**Consigne donnée 1**
Reproduisez à l'identique le passage de l'extrait sur les Français surpris près du Rhin, depuis « Messieurs les François » jusqu'à « une bonne récompence. » inclus.

**Extrait du document**
▼

Messieurs les François ont derechef laissé un très mauvais épitafe de leur prouesse auprès du Rhin où on les a surpris dans les retranchements sans aucune résistance à ce qu'on escrit. Sperreuter3 en a eu la conduite, qui par la nonchalance des défein[dans] dans un passage de telle importance et si bien fortifié, luy est fort facilement réussue; aussy en fut-il despêché par le duc Savelly4 à Vienne pour en porter la nouvelle à l'empereur5 duquel il espère recevoir une bonne récompence.
Cela causera un très mauvais goust partout et descouragera de beaucoup les Suissez assemblez à Bade, où ceux de Zurig ont exprez ordre de pousser les autres cantons à l'interposition de leur estat envers les deux partys qui sont en guerre, pour faciliter une bonne paix et à la fin se ioindre contre ceux qui ne la voudroyent point.

▲

**Consigne donnée 2**
Relevez chacune des lignes des entrées où figure le mot « Instruction ».

(Entrées enregistrées)
▼

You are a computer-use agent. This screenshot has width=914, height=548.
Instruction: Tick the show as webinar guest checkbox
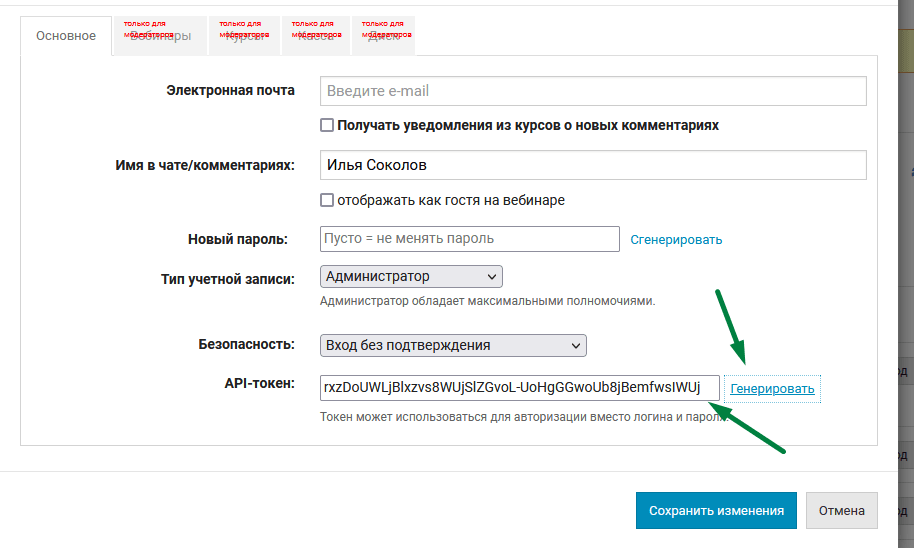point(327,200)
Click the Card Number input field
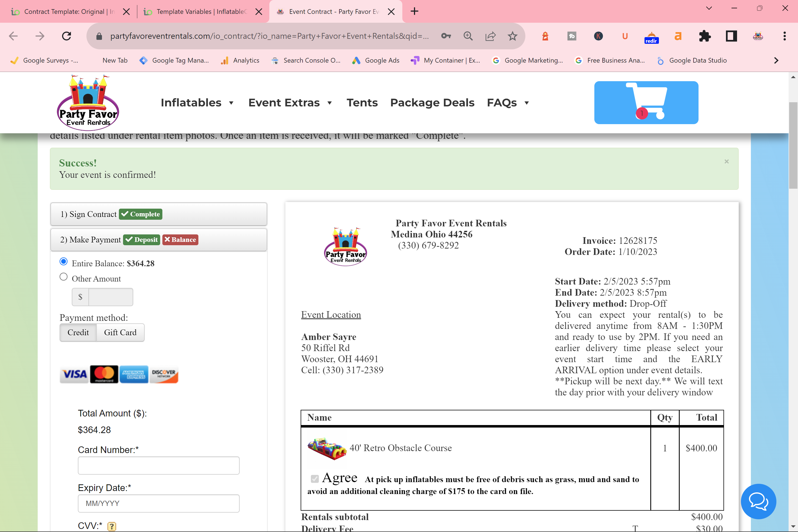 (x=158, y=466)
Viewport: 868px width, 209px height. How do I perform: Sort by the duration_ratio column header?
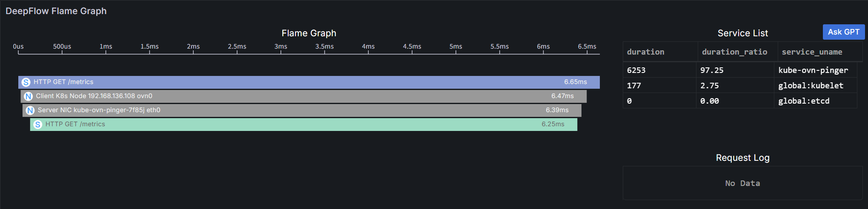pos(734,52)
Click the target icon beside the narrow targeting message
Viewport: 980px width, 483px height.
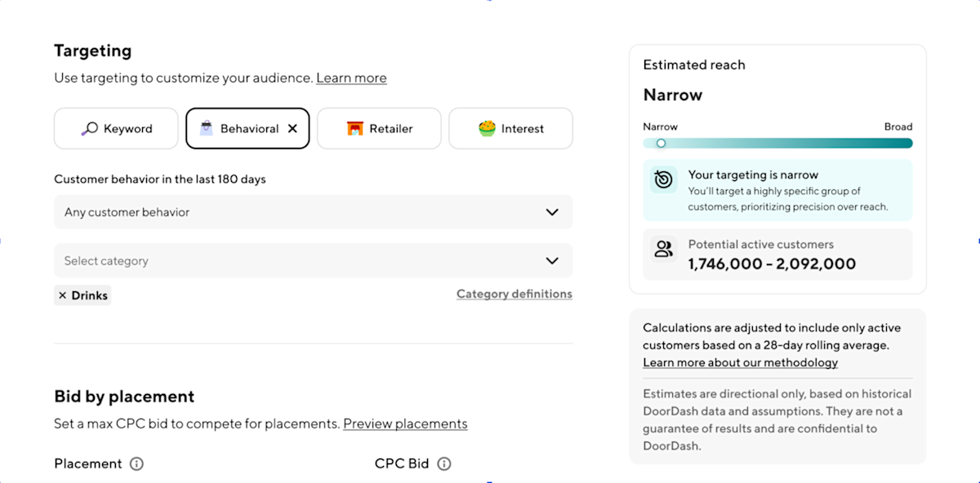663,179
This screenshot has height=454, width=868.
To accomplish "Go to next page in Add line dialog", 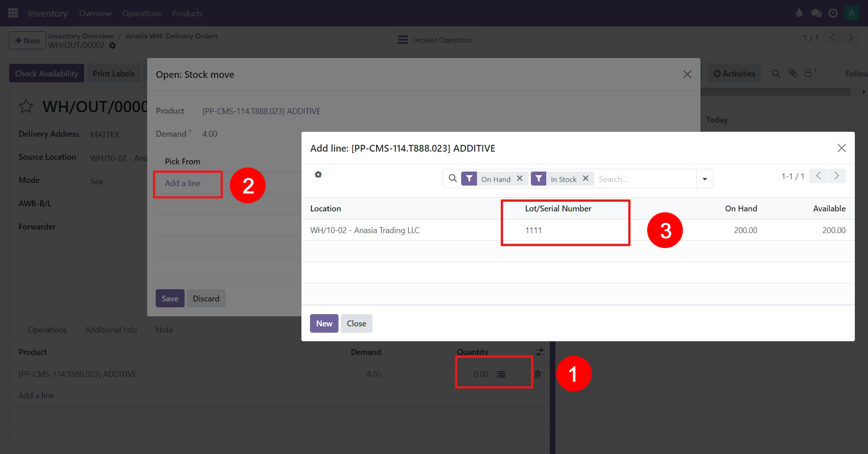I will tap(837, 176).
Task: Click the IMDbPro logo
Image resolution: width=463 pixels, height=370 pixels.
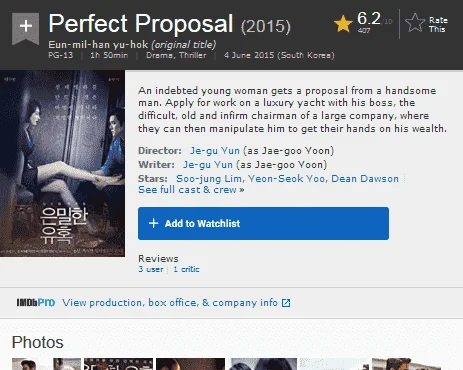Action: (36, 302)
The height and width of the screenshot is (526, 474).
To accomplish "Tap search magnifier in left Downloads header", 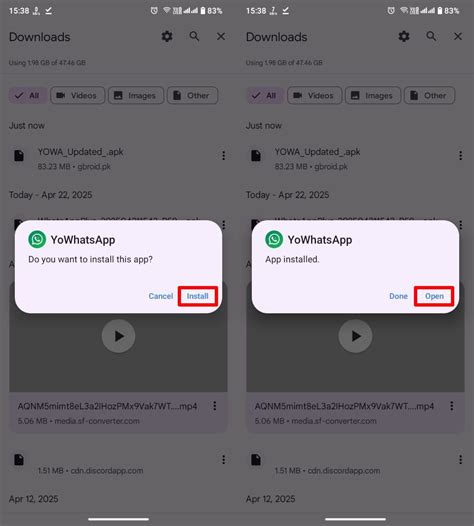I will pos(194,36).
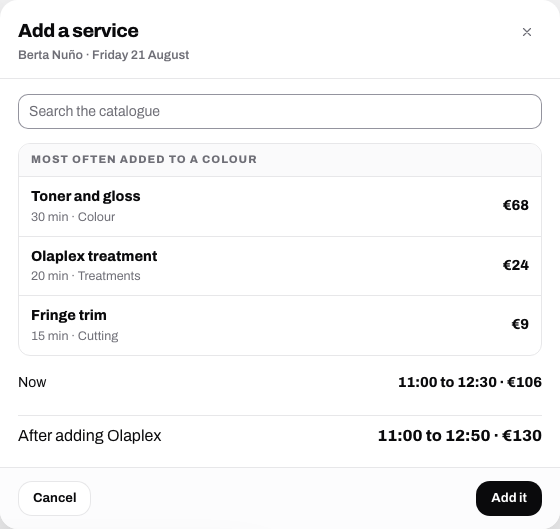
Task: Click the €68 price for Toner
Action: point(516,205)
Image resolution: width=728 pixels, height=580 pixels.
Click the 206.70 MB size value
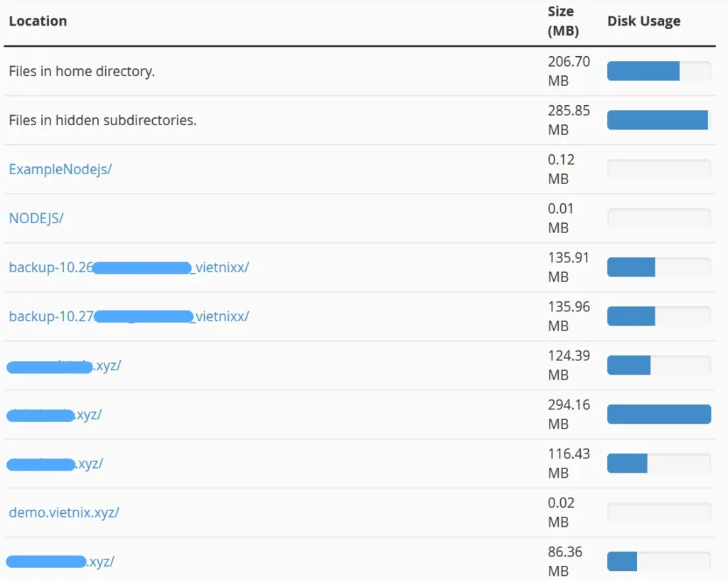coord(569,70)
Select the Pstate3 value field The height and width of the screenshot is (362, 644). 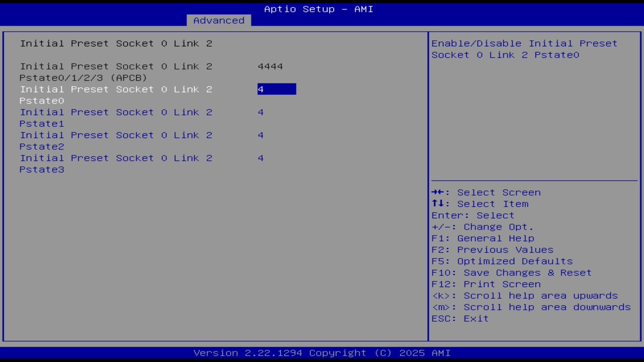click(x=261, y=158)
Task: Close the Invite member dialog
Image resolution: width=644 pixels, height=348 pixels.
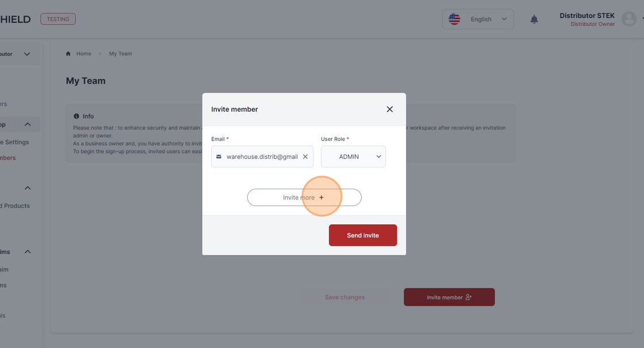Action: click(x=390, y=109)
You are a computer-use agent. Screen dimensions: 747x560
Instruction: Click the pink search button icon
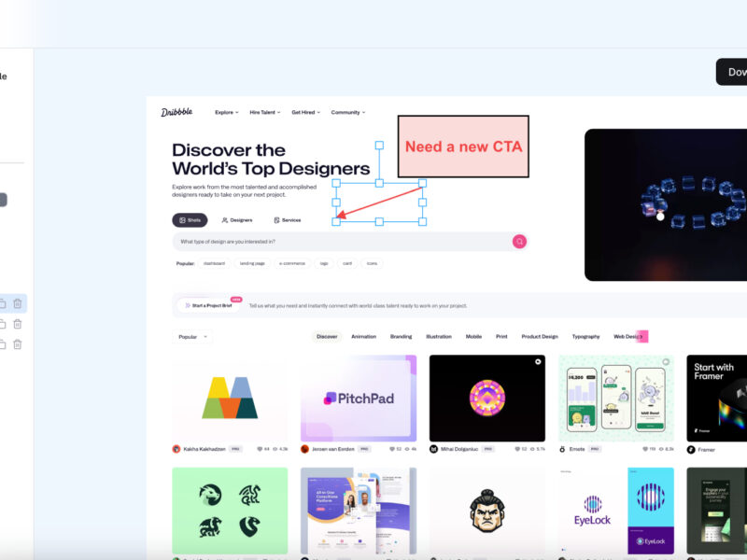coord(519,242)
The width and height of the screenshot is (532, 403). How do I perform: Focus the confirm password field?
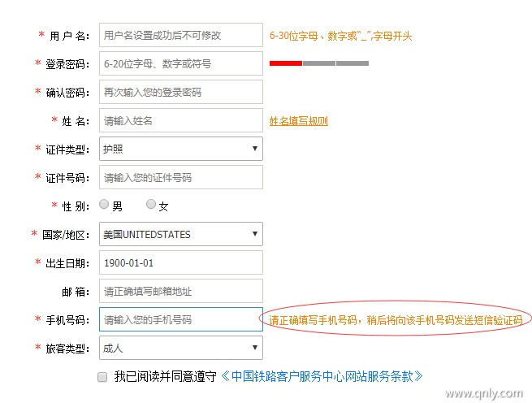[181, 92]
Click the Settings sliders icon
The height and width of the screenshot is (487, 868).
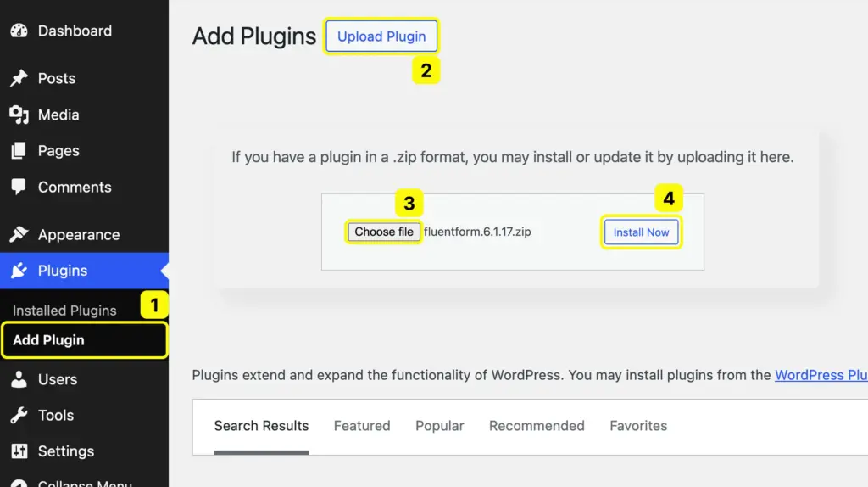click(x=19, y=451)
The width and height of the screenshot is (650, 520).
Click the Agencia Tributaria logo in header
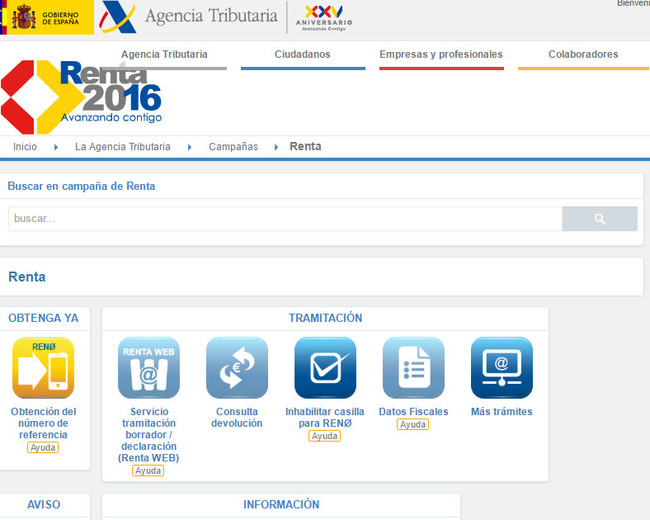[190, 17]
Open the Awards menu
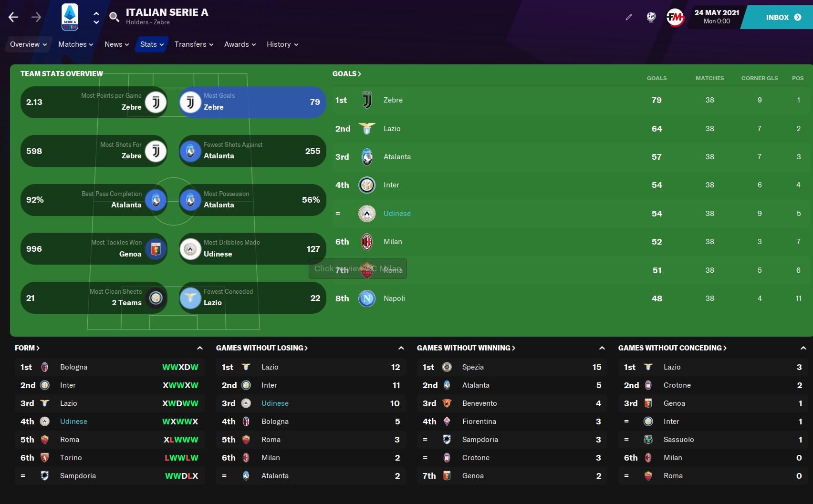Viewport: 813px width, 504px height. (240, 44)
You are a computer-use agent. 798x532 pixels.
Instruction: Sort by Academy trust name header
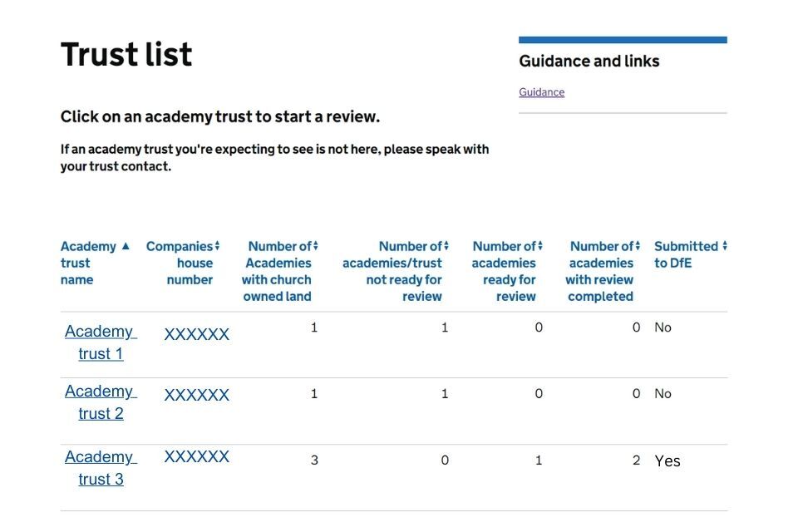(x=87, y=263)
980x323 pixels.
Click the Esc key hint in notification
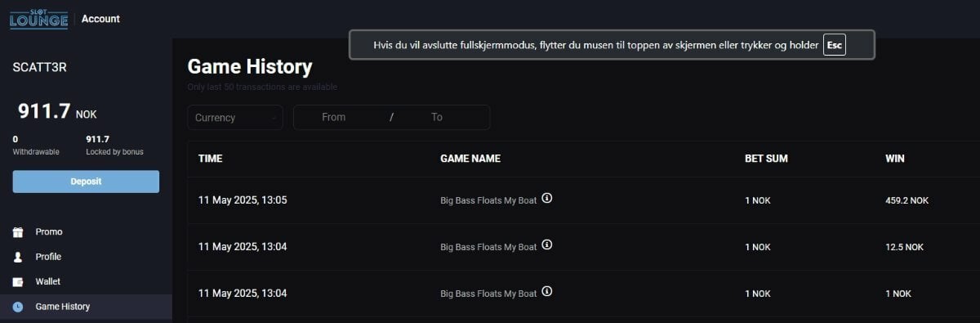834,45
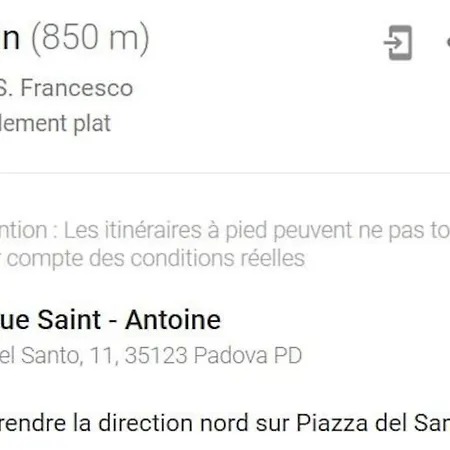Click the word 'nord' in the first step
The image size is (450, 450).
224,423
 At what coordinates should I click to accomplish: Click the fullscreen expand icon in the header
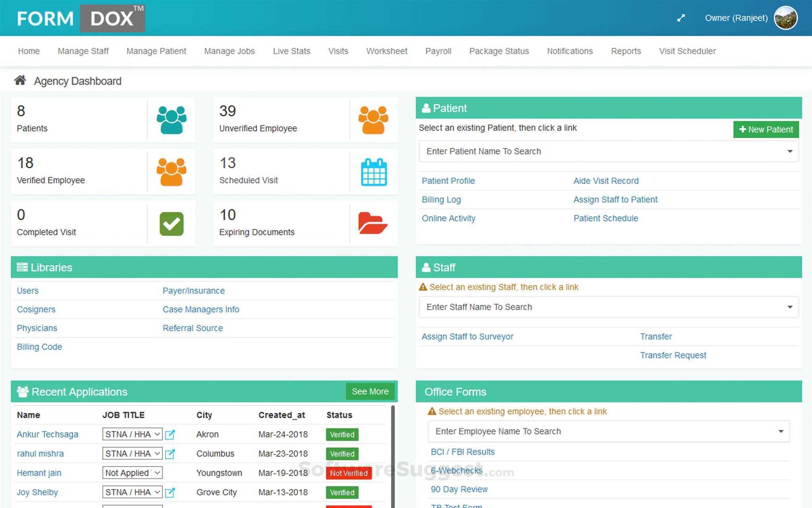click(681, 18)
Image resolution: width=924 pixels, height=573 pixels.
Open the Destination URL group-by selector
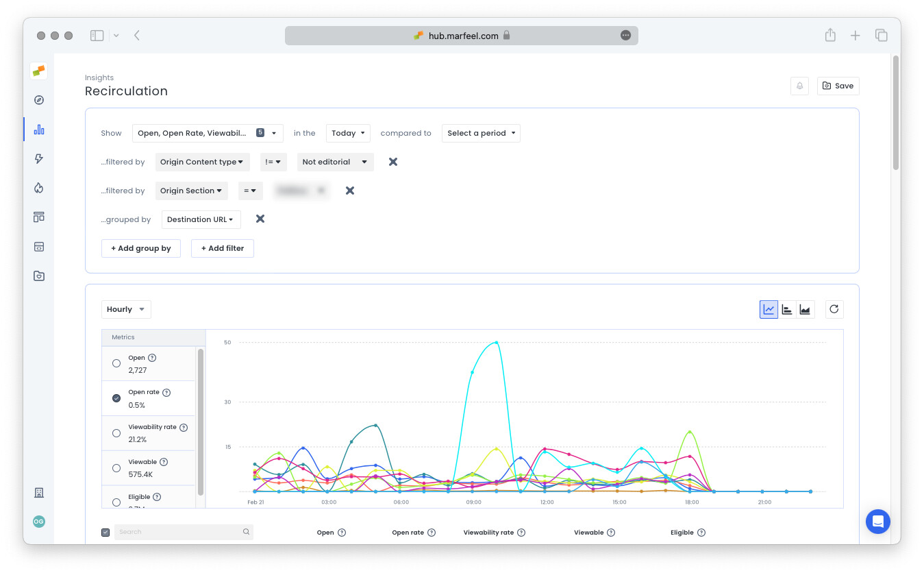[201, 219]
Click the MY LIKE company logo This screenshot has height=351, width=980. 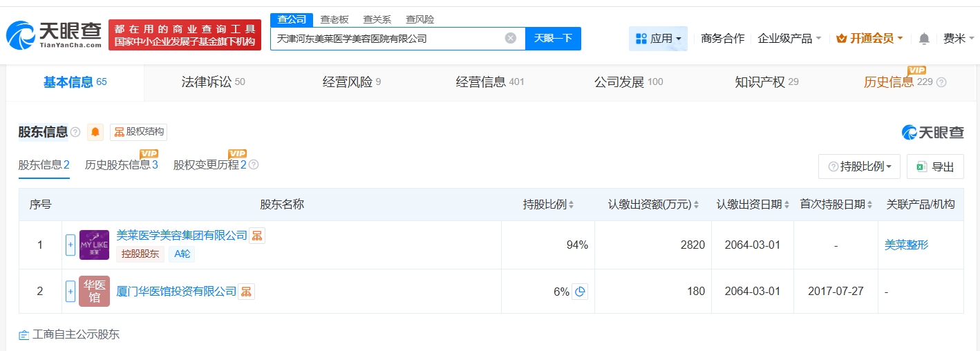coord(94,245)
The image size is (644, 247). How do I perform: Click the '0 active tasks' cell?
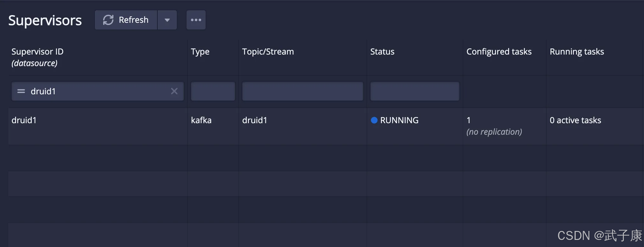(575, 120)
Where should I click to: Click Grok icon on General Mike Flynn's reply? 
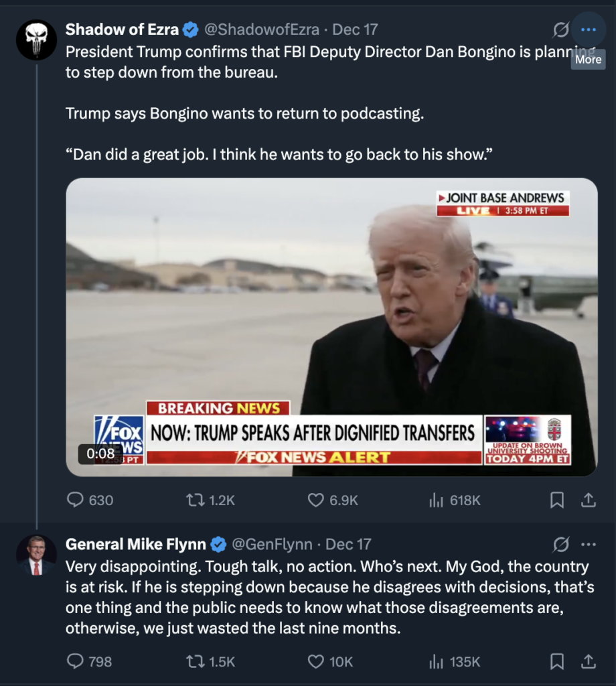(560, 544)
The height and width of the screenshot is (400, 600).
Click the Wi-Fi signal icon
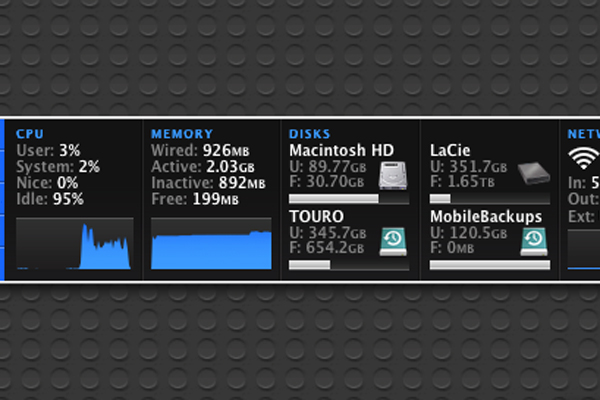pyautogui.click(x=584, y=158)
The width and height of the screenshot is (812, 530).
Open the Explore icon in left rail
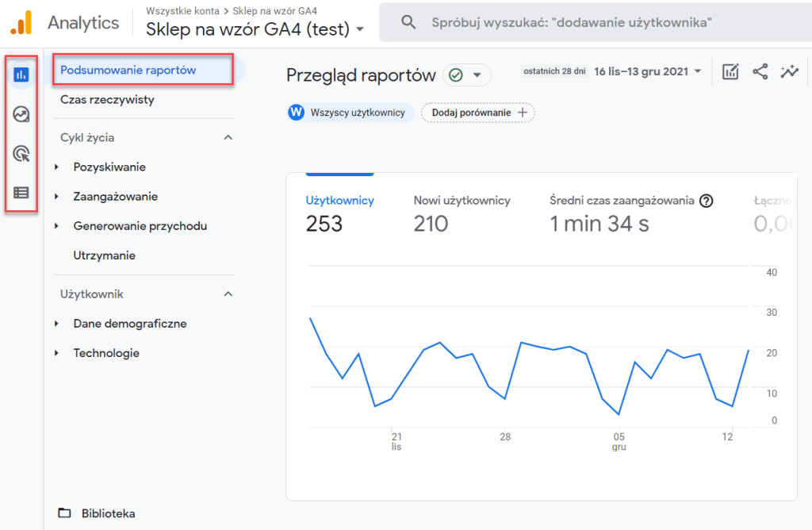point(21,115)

▲

**Réponse correcte 1**
Messieurs les François ont derechef laissé un très mauvais épitafe de leur prouesse auprès du Rhin où on les a surpris dans les retranchements sans aucune résistance à ce qu'on escrit. Sperreuter3 en a eu la conduite, qui par la nonchalance des défein[dans] dans un passage de telle importance et si bien fortifié, luy est fort facilement réussue; aussy en fut-il despêché par le duc Savelly4 à Vienne pour en porter la nouvelle à l'empereur5 duquel il espère recevoir une bonne récompence.

**Réponse correcte 2**
Instruction: Tick the show as webinar guest checkbox
Instruction: Click the pink search button icon
Instruction: Sort by Academy trust name header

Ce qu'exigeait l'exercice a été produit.